Well it is and I do. I summer in America (at least that is how the rest of the world refers to us—Americans call it “The States”, the rest of the world calls it “America”).
So tonight on the eve of the holiday which marks our independence from the former empire where my family currently resides, I’m reflecting on everything that makes this country so different from any other country on earth—the one country that people queue in line (for twenty years!!!) to try their hand at living the American dream.
There are so many different sides to MY America– in this case my American summer — which is different to other people’s experiences and therefore in and of itself so American in its ubiquity.
MY American summer is an immigration officer who greets me and my children at US Customs with barely a smile then coldly processes our passports (at this stage I’ve become quite adept at travelling without my husband so this is a procedure we do alone every summer). With the last thud of his rubber stamp declaring our return, the immigration officer looks up and starts telling us about his vacation last week in Mexico, how he went with his family for the first time and forgot to apply sunscreen, how he got burned (then lifts his shirt to show us said sunburns) and how he was surprised that this even happened given that it was overcast there. Then he hands back our passports and with a smile of genuine American friendliness says, “Welcome home, folks. Have a good one!”

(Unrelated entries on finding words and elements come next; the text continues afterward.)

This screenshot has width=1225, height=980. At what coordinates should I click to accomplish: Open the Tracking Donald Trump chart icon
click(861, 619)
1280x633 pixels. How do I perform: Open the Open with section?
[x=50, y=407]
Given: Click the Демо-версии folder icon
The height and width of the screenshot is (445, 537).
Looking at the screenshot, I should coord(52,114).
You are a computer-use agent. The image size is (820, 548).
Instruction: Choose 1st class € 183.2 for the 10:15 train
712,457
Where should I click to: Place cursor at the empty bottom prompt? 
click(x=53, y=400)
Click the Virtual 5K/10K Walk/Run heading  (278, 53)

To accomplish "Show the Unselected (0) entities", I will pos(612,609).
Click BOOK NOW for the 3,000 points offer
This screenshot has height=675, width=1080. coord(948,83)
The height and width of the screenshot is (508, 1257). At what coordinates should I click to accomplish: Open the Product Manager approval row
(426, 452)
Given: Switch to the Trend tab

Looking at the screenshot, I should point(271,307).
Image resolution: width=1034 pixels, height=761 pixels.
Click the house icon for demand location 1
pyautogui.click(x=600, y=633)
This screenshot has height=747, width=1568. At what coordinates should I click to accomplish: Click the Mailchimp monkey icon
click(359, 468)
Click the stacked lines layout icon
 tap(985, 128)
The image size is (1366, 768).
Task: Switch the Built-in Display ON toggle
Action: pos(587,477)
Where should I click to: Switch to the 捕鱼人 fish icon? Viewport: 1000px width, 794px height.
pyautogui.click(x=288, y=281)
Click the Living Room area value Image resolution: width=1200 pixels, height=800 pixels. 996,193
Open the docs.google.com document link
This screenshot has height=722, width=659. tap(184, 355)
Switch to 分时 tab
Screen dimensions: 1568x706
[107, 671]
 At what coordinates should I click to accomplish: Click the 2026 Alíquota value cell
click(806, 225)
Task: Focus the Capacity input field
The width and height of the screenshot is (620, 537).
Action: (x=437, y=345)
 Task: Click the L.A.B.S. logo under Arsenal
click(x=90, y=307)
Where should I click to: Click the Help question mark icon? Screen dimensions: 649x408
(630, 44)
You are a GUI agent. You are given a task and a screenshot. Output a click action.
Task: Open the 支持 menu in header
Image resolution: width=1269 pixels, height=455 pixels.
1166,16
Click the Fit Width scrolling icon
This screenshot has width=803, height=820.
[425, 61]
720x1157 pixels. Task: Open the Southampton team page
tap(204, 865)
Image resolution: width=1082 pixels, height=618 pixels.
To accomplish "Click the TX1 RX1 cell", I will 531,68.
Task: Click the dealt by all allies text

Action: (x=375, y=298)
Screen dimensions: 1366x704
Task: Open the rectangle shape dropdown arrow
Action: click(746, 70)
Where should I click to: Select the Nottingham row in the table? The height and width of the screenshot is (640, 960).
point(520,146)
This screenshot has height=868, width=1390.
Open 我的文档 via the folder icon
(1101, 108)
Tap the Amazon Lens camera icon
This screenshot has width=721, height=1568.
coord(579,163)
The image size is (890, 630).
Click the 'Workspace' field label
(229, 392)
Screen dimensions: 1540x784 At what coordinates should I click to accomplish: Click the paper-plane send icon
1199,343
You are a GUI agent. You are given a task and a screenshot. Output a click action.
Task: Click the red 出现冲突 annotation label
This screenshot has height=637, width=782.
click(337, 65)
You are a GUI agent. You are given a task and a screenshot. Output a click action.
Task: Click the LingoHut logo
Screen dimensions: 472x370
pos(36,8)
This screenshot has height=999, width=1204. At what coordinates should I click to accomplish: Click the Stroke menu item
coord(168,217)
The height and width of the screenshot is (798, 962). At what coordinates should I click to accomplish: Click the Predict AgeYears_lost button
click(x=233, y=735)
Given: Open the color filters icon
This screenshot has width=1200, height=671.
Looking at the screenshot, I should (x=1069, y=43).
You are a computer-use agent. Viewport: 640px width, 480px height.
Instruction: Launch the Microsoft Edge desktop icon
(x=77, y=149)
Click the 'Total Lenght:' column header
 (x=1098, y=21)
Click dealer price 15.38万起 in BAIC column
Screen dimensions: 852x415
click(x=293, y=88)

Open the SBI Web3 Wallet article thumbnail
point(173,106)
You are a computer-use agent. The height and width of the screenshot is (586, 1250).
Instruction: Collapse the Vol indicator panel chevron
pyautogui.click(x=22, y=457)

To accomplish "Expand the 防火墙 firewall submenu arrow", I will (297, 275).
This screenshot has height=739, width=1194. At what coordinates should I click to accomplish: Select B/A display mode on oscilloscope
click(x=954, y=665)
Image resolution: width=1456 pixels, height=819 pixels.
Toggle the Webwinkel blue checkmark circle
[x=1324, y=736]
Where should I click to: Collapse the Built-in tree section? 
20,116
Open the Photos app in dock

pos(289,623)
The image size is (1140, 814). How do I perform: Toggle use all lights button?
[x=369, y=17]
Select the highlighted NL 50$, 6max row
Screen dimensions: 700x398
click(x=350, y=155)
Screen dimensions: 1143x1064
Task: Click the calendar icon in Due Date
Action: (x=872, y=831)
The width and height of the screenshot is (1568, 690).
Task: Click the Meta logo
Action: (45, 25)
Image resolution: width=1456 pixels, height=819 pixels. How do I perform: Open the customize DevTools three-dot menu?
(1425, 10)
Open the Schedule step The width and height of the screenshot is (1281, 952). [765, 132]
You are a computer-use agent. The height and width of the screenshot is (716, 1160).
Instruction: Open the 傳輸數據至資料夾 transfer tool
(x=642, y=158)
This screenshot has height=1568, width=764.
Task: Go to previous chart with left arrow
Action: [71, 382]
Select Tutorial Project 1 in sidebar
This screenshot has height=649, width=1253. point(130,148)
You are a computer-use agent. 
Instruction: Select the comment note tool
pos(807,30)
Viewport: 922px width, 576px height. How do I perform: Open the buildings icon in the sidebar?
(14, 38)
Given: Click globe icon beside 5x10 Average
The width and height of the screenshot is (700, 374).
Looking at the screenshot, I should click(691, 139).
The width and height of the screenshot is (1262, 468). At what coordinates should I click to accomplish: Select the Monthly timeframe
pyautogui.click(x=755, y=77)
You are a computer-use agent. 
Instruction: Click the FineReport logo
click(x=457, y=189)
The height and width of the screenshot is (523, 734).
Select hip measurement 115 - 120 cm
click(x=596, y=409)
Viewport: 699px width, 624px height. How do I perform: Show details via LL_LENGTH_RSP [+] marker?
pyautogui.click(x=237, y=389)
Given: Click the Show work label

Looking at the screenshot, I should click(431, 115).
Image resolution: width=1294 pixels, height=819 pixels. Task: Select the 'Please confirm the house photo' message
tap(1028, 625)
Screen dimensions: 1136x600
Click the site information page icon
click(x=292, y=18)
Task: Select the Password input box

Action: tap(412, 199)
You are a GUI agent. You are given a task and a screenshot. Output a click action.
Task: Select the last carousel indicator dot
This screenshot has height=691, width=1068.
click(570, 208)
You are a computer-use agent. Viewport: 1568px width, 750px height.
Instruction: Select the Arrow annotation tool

MY American summer is a day on the boat with my good friends who treat my family like their own – to the point where my girlfriend’s husband has no qualms about bickering with me even though we haven’t seen each other in a year. It’s lunches at places where all they serve is chopped salads (literally) and my girlfriends who are notoriously late actually show up on time for the first time in their lives. Ever. And then give it to me for being late.
MY American summer is dropping kids at camp. Europeans do boarding school. Americans do sleep-away camp. Summer camp is a glorious thing. Enough said.
It’s 24-hour air-conditioning, diners, any type of restaurant at any time of day, frozen yogurt places where there are true-blue American flavors like Red Velvet and Betty Crocker Cake Batter.
It’s traffic cops who stop all traffic so you can cross the street diagonally (hell, you can cart-wheel across if you fancy).
It’s Bloomingdales where you take your supposedly full-priced items to the register only to discover that today they’re taking off forty percent and just because you’re you, they’ll knock off an additional twenty. If someone did that to me in Paris, I swear I’d pass out from shock.
And speaking of Paris, MY American summer is recalling when we’d come back to California from France just for the summer. My son who was only about four at the time and accustomed to the lax attitudes towards nudity in Europe, stripped off all his clothes and tore down the beach as naked as the day he was born. I thought nothing of it. My father-in-law, however, knew that this would NOT fly with American puritanism.
MY American summer is remembering his voice trailing into the distance as he madly chased after my naked little boy down that beach screaming my son’s name then, “NOOOOOOOOOO!!!! This is Americaaaaaaaaaaaaaa!!!”
Happy July 4th. May it be the celebration of your very own American dream.